Anglo-Saxon secular buildings were normally rectangular post-built structures, where timber posts were driven into the ground to form the framework of the walls upon which the thatched roofs were constructed. Only ten of the hundreds of settlement sites that have been excavated in England from this period have revealed masonry domestic structures and confined to a few quite specific contexts. The usual explanation for the tendency of Anglo–Saxons to build in timber is one of technological inferiority or incompetence. However it is now accepted that technology and materials were part of conscious choices indivisible from their social meaning. Le Goff suggests that the Anglo-Saxon period was defined by its use of wood, providing evidence for the care and craftsmanship that the Anglo–Saxon invested into their wooden material culture, from cups to halls, and the concern for trees and timber in Anglo–Saxon place–names, literature and religion. Michael Shapland suggests:

The stone buildings imposed on England by the Romans would have been 'startling' and 'exceptional', and following the collapse of Roman society in the fifth century there was a widespread return to timber building, a 'cultural shift' that it is not possible to explain by recourse to technological determinism.

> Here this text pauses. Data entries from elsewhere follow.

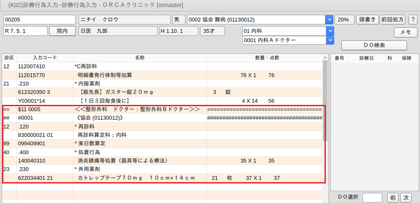Click input code cell 112007410
This screenshot has height=203, width=420.
point(45,67)

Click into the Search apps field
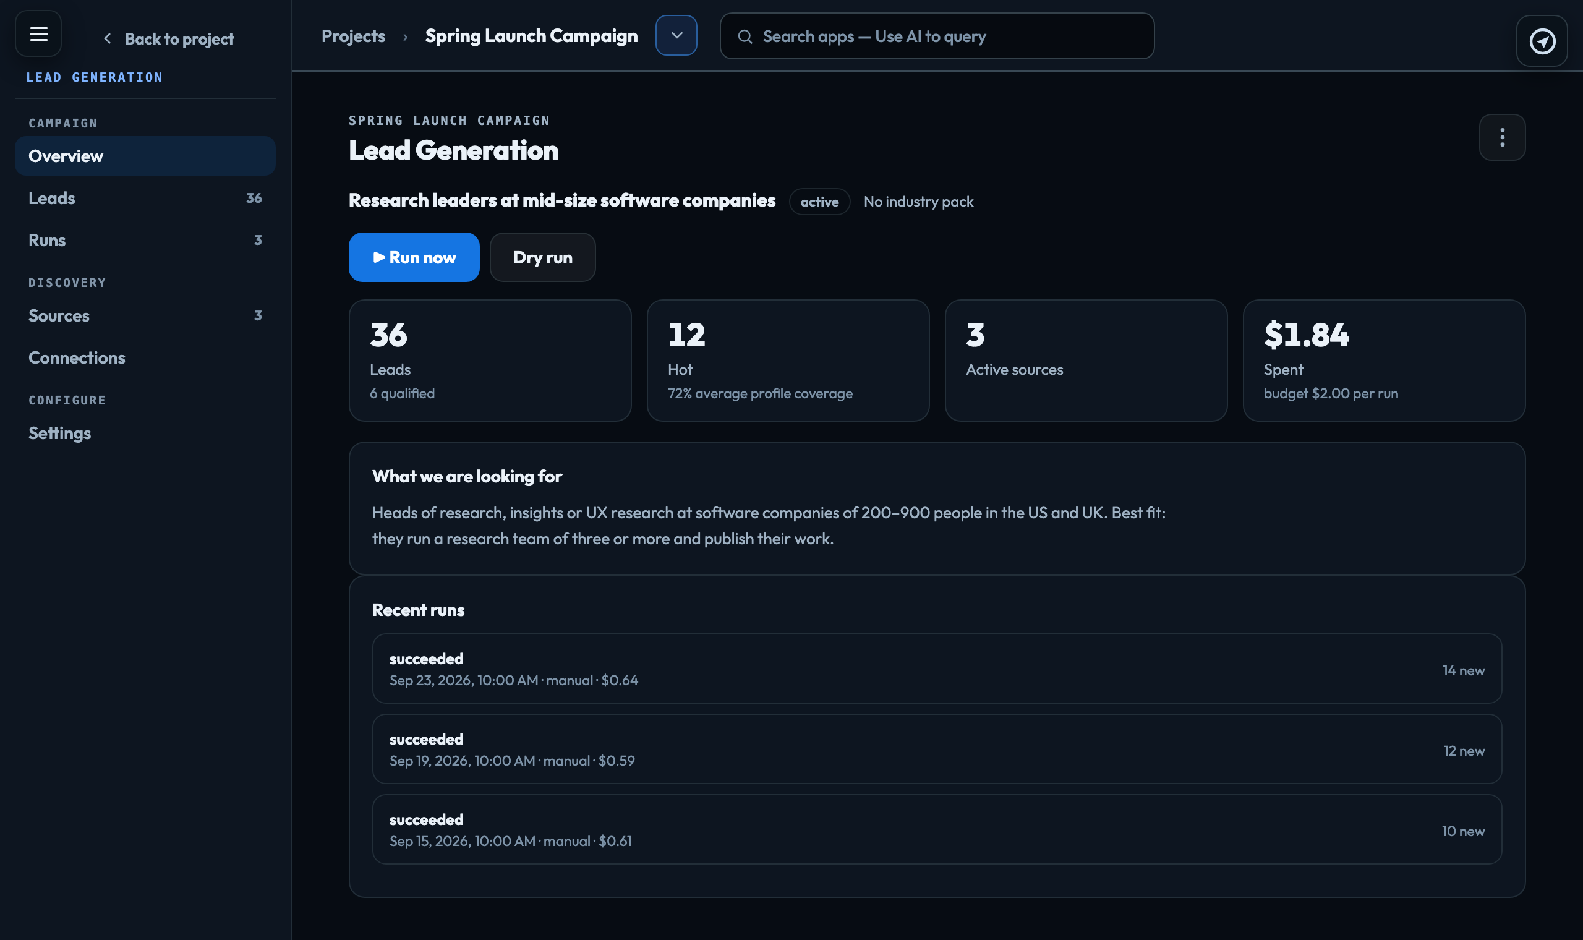pos(937,36)
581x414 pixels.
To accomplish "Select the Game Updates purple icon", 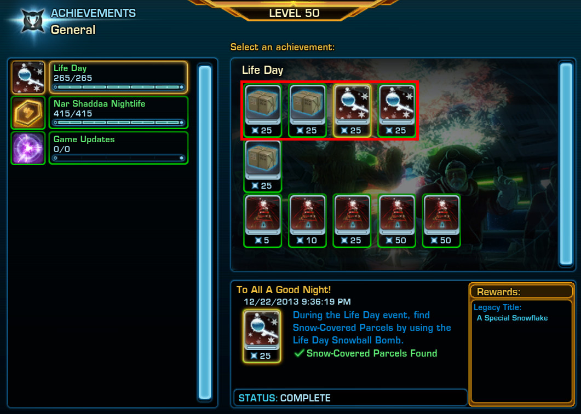I will [28, 148].
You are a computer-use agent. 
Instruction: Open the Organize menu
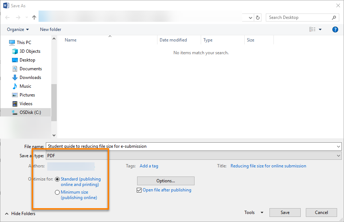(18, 29)

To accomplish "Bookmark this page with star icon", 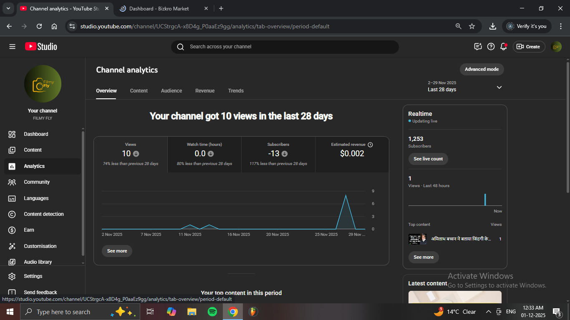I will pos(472,26).

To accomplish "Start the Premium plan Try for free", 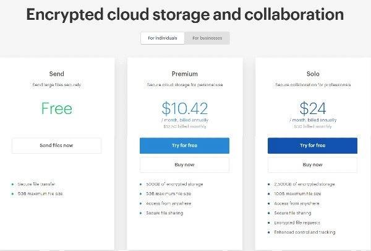I will [x=184, y=146].

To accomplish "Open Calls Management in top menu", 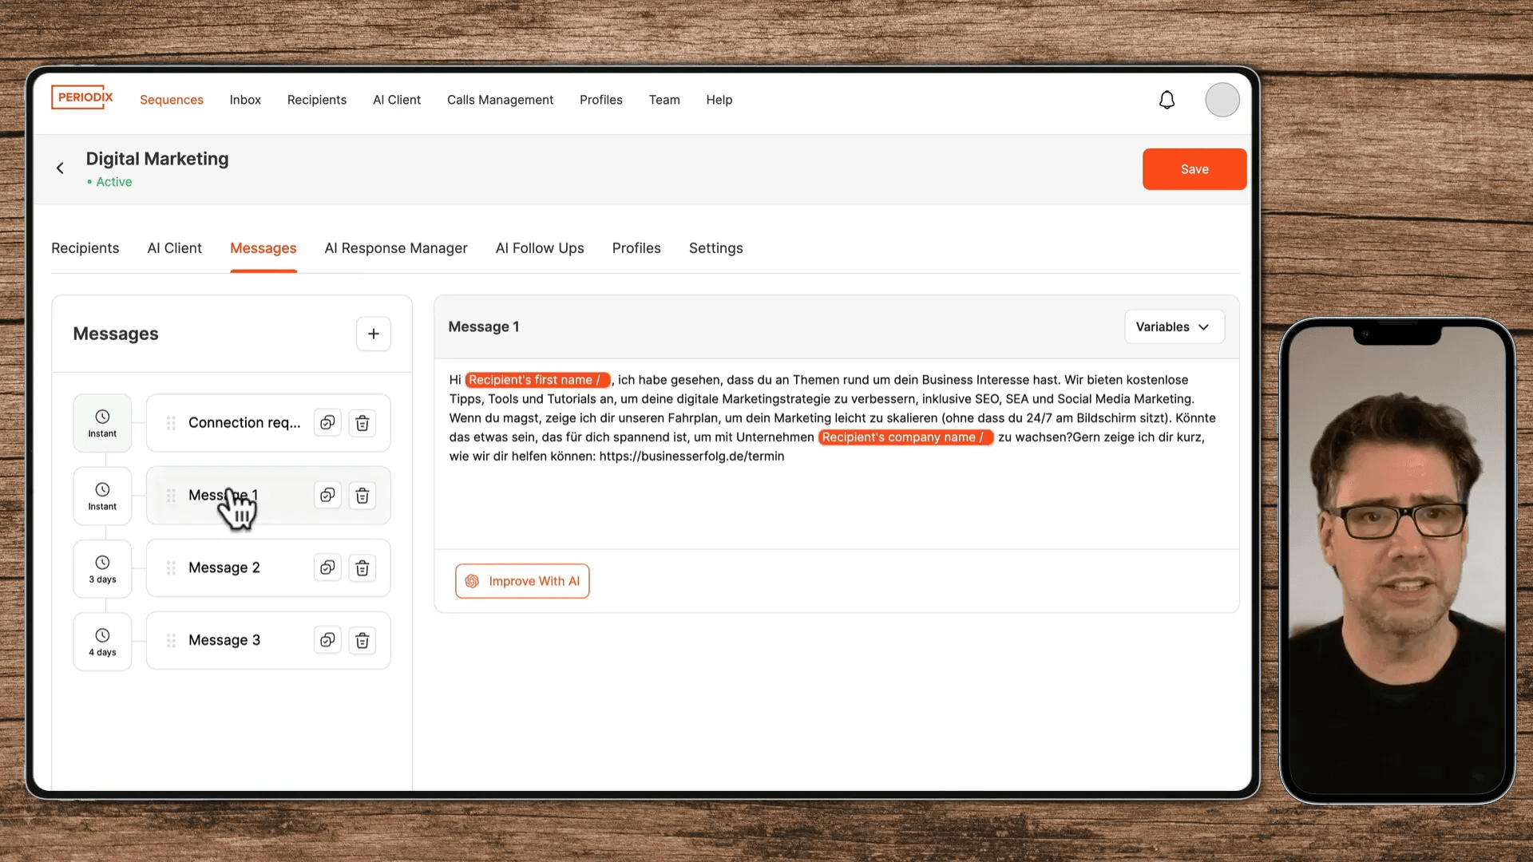I will click(500, 100).
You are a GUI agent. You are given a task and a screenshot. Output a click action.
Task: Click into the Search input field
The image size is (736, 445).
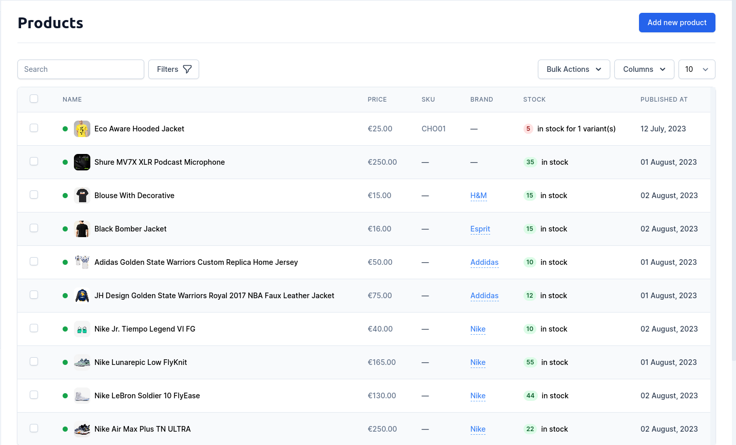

Anglo–Saxon building forms were very much part of this general building tradition. Timber was 'the natural building medium of the age': the very Anglo–Saxon word for 'building' is 'timbe'. Unlike in the Carolingian world, late Anglo–Saxon royal halls continued to be of timber in the manner of Yeavering centuries before, even though the king could clearly have mustered the resources to build in stone. Their preference must have been a conscious choice, perhaps an expression of 'deeply–embedded Germanic identity' on the part of the Anglo–Saxon royalty.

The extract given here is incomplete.